2 large or 6 Roma tomatoes
1/2 onion, diced
1 clove garlic, minced
1 15-ounce can of corn
1 cup cilantro, diced
1 jalapeno chili, diced
3 green chilis, diced
1 lime, juiced
1/2 t. salt

Combine all ingredients. Refrigerate and marinate overnight. Yield: 3 cups. Calories per 2 tablespoons: 16; protein: 0.5 grams; carbohydrate: 4 grams; fat: 0.1 gram; cholesterol: 0 milligrams; sodium: 85 milligrams.

Jennifer Richards Student Dietitian, LLU

SPICY BLACK BEANS

2 T. olive oil
1/2 onion, diced
1/2 green bell pepper,
  chopped
3 cloves garlic, minced
1/4 t. basil
2 bay leaves, crushed
1/8 t. cumin
1 4 1/2-ounce can diced
  green chilis
3 15-ounce cans black beans

In a medium saucepan, heat oil to saute onions, bell pepper, and garlic until crispy tender. Add seasonings, chilis, and beans. Heat on low to blend flavors. (Extending the time enhances the taste.) Serve over rice or as the main entree. Serves: 8. Calories per serving: 94; protein: 4 grams; carbohydrate: 12 grams; fat: 4 grams; cholesterol: 0 milligrams; sodium: 131 milligrams.

Jennifer Richards Student Dietitian, LLU

CREAMED CILANTRO

2 cloves garlic
2 green chilis
1 cup fresh cilantro leaves
1/2 pound tofu
1 T. lime juice
1/4 t. salt

In a food processor or blender, process garlic, chilis, and cilantro leaves. Remove from processor. Place tofu, lime juice, and salt in the processor and process until smooth and creamy. Remove from processor. Combine two mixtures. Serve chilled as a dip or accompaniment to Mexican food similar to a seasoned sour cream mixture.

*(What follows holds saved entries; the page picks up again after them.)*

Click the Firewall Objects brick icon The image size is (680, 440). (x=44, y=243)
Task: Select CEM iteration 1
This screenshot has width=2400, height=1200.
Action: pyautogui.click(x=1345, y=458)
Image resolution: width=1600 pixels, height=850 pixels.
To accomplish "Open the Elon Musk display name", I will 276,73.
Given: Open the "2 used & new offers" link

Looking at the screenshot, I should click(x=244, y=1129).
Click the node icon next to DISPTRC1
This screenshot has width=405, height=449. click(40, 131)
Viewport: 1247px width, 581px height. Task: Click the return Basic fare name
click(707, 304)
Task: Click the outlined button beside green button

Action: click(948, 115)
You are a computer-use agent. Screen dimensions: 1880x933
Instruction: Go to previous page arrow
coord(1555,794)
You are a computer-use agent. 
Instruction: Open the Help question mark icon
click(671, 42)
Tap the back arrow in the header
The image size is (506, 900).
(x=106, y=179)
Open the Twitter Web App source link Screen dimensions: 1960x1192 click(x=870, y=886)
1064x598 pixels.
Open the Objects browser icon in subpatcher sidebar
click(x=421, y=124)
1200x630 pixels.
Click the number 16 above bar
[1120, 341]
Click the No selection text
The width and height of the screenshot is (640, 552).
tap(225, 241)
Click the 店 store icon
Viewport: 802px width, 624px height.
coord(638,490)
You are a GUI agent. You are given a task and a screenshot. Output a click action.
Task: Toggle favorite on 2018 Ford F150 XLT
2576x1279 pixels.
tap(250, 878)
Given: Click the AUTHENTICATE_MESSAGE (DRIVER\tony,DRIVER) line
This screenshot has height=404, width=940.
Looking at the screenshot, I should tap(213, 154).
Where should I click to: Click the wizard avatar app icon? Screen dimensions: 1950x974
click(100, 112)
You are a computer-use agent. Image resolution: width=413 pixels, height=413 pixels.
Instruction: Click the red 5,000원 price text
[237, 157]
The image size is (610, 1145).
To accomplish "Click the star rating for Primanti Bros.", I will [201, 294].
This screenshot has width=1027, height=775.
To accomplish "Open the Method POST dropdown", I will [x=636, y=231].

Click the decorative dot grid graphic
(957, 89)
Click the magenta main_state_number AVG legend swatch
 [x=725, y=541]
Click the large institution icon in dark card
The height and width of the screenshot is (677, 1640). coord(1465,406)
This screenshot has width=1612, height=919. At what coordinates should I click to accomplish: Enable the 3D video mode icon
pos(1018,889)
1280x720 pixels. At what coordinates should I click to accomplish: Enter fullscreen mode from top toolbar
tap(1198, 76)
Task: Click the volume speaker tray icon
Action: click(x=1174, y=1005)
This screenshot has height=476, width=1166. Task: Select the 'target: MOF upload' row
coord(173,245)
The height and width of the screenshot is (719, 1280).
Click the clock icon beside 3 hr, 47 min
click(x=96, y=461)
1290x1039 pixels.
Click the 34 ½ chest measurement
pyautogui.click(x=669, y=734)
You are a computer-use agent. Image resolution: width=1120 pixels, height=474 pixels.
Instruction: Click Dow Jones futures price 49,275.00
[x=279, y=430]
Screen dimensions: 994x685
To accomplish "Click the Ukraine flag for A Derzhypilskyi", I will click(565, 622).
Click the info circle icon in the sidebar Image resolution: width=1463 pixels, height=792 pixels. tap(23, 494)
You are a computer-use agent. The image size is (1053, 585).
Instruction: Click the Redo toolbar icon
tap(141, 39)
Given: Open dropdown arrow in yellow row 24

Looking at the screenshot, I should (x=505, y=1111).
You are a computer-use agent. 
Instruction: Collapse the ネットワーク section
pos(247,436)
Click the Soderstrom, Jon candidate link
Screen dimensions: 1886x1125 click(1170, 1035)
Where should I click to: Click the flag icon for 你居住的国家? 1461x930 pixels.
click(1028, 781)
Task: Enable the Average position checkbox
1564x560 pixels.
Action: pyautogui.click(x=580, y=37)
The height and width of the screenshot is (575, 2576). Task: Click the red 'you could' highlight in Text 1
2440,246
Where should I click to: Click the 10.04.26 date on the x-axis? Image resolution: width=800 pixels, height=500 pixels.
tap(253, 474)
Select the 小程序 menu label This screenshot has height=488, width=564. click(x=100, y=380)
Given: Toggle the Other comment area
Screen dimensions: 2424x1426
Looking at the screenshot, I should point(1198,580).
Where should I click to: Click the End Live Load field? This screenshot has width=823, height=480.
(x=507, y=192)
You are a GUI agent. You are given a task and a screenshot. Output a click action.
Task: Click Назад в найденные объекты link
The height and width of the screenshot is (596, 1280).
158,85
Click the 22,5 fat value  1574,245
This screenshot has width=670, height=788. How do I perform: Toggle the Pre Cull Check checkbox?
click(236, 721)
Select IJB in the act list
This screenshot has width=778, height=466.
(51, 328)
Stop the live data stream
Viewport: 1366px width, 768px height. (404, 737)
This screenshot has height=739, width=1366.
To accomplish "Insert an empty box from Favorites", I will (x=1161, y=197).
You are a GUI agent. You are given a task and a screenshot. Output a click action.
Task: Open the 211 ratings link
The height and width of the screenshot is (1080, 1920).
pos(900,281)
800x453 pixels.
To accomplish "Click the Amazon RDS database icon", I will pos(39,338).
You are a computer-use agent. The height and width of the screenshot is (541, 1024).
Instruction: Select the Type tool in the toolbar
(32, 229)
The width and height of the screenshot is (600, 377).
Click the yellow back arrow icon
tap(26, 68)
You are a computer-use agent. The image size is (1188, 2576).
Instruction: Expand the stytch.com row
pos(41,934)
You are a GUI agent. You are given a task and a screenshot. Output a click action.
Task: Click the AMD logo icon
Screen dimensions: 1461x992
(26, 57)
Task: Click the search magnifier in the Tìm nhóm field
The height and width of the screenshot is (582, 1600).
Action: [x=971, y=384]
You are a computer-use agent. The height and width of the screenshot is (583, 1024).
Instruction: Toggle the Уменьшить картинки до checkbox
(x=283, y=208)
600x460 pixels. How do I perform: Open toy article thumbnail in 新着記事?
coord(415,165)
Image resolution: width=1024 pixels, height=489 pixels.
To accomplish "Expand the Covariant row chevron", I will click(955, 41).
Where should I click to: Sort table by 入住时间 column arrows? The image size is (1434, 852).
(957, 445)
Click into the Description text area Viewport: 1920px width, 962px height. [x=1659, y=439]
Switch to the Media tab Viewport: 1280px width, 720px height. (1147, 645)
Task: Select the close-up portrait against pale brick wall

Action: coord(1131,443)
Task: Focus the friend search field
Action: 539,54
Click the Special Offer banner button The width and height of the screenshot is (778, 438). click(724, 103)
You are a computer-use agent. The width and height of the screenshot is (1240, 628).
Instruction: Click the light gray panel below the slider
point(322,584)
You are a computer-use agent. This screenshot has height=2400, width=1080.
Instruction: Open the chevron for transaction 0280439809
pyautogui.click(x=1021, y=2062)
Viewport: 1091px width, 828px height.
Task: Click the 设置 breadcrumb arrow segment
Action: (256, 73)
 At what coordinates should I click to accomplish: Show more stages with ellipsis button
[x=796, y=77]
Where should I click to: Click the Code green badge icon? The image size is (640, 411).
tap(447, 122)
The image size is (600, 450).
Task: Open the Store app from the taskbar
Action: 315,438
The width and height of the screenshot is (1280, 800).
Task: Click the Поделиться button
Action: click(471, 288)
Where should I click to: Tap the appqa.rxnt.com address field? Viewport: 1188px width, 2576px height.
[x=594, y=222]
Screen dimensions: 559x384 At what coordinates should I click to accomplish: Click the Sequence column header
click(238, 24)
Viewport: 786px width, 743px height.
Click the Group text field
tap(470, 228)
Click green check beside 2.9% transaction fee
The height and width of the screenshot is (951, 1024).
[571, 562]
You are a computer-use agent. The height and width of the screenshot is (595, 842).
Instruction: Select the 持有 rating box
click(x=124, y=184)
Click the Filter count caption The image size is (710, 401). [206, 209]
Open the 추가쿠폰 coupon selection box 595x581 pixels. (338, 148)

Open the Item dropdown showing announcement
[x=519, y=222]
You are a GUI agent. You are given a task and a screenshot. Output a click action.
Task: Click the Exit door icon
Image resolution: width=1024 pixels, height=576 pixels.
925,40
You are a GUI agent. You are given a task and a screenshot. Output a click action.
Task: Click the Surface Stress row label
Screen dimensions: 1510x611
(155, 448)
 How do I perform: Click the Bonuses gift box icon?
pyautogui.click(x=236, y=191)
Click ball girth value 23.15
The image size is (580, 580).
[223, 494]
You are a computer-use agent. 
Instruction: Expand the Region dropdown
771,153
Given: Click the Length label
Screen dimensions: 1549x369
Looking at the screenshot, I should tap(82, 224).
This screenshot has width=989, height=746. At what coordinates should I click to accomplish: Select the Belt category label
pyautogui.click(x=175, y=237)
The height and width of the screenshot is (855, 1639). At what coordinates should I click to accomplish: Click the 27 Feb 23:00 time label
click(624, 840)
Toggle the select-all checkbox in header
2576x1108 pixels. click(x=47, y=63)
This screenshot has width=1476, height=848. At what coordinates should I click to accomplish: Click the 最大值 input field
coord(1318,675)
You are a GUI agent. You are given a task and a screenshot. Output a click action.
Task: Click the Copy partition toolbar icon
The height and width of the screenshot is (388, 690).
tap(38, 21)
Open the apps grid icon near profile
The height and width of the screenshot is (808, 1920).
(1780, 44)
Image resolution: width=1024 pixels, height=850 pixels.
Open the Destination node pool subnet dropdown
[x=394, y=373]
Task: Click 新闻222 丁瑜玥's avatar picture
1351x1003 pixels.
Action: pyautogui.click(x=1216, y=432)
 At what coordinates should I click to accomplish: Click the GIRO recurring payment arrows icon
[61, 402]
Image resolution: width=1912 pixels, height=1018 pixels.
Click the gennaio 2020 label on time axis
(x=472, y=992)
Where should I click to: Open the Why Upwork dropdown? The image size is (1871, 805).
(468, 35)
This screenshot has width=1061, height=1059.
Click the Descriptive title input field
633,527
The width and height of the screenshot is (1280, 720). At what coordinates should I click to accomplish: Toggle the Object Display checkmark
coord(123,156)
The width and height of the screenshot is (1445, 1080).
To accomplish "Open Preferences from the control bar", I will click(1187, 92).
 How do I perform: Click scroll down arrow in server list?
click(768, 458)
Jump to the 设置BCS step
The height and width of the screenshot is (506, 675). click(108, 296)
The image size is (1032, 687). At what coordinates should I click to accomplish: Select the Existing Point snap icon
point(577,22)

Yield: 1 1/2 cups. Calories per 2 tablespoons: 16; protein: 2 grams; carbohydrate: 1 gram; fat: 1 gram; cholesterol: 0 milligrams; sodium: 47 milligrams.

Four-Bean Soy Salad

1 cup cooked soybeans
1 cup cooked black beans
1 cup cooked pinto beans
1 cup cooked green beans
1 cup celery, chopped
1/2 cup onion, chopped
2 cloves garlic, minced
2 T. lemon juice
2 T. olive oil
1/4 cup fresh parsley, chopped
1/4 t. oregano
1/2 t. salt

Combine all ingredients. Refrigerate and marinate overnight. Serve chilled on lettuce bed. Serves: 8. Calories per serving: 127; protein: 7 grams; carbohydrate: 15 grams; fat: 5 grams; cholesterol: 0 milligrams; sodium: 148 milligrams.

Georgia Hodgkin, Ed.D., R.D., F.A.D.A., is associate professor, Department of Nutrition and Dietetics, School of Allied Health Professions, Loma Linda University, Loma Linda, California.